* **Task input**:
━━━━━━━━━━━━━━━━━━━━

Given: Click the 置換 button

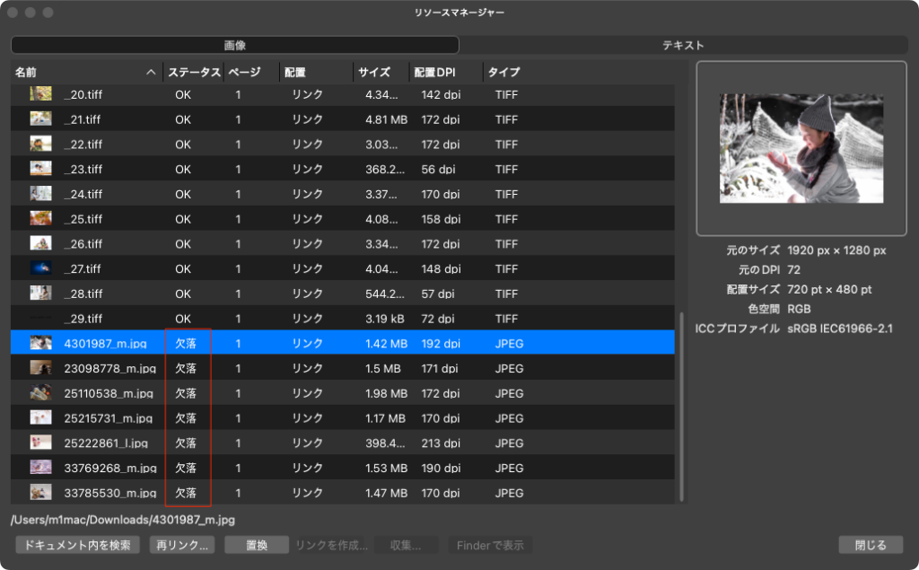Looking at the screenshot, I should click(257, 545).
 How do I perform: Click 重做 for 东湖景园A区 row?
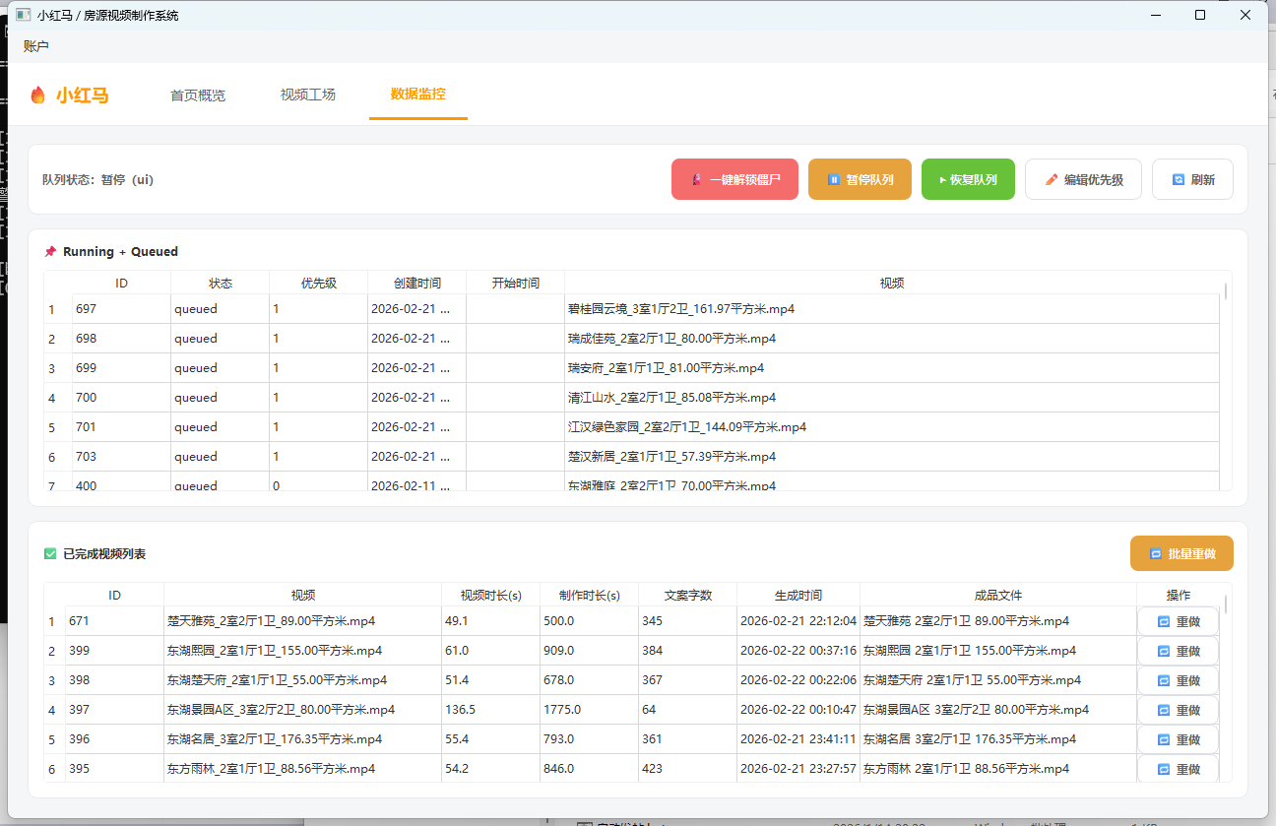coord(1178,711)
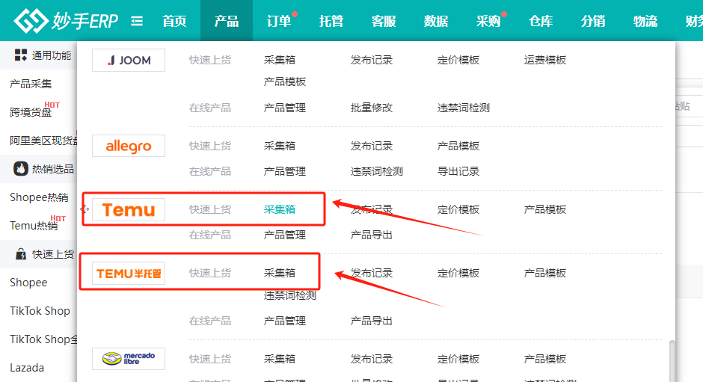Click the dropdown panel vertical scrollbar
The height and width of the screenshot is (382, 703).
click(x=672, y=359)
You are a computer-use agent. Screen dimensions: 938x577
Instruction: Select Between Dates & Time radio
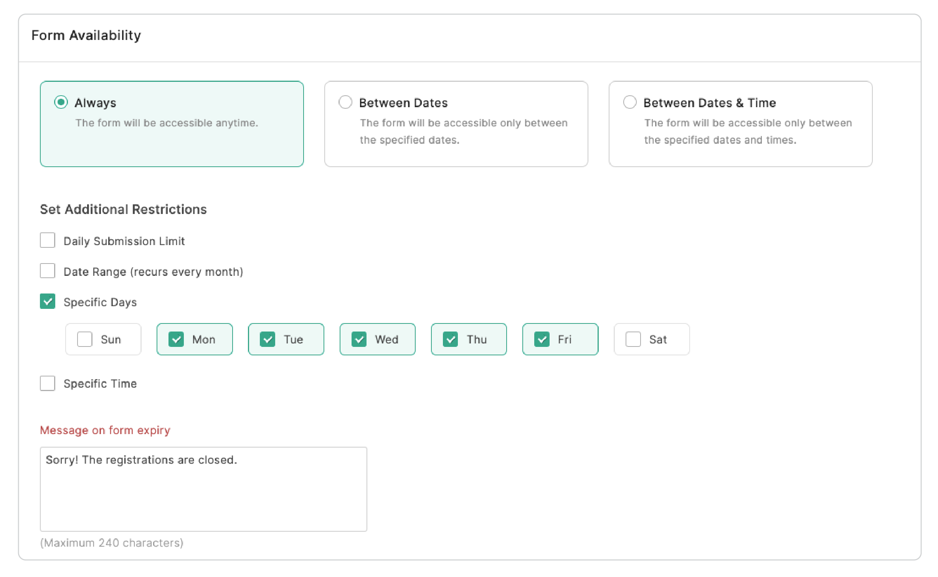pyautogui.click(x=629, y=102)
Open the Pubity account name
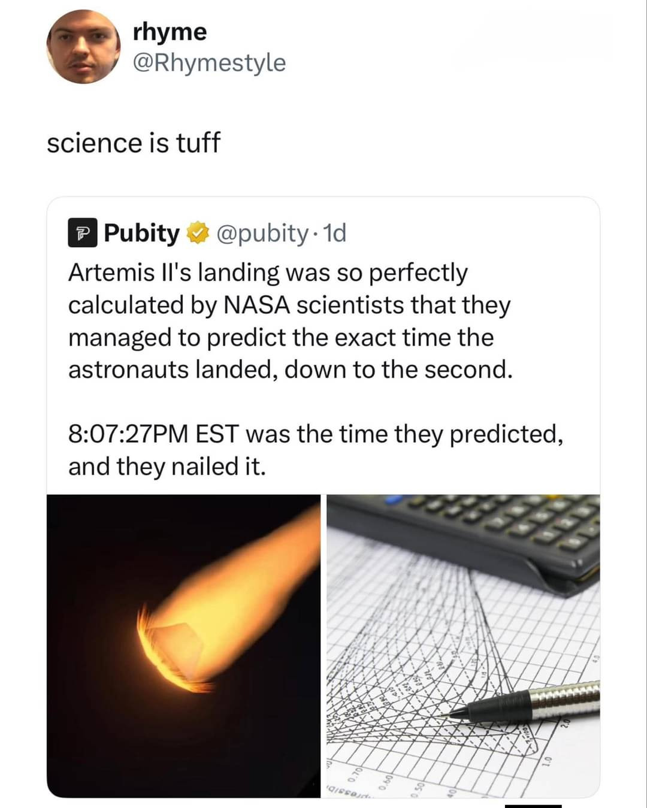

━━━━━━━━━━━━━━━━━━━━

Rewrite every line of the records above as a numbered list, skipping blank lines and leaving out the pictures.

* **Response below**:
1. Given: Click the 置換 button
2. Looking at the screenshot, I should click(257, 545).
3.  How do I perform: Click 重做 for 东湖景园A区 row?
4. coord(1178,711)
5. Click the dropdown panel vertical scrollbar
6. The height and width of the screenshot is (382, 703).
7. click(x=672, y=359)
8. You are a computer-use agent. Screen dimensions: 938x577
9. Instruction: Select Between Dates & Time radio
10. pyautogui.click(x=629, y=102)
11. Open the Pubity account name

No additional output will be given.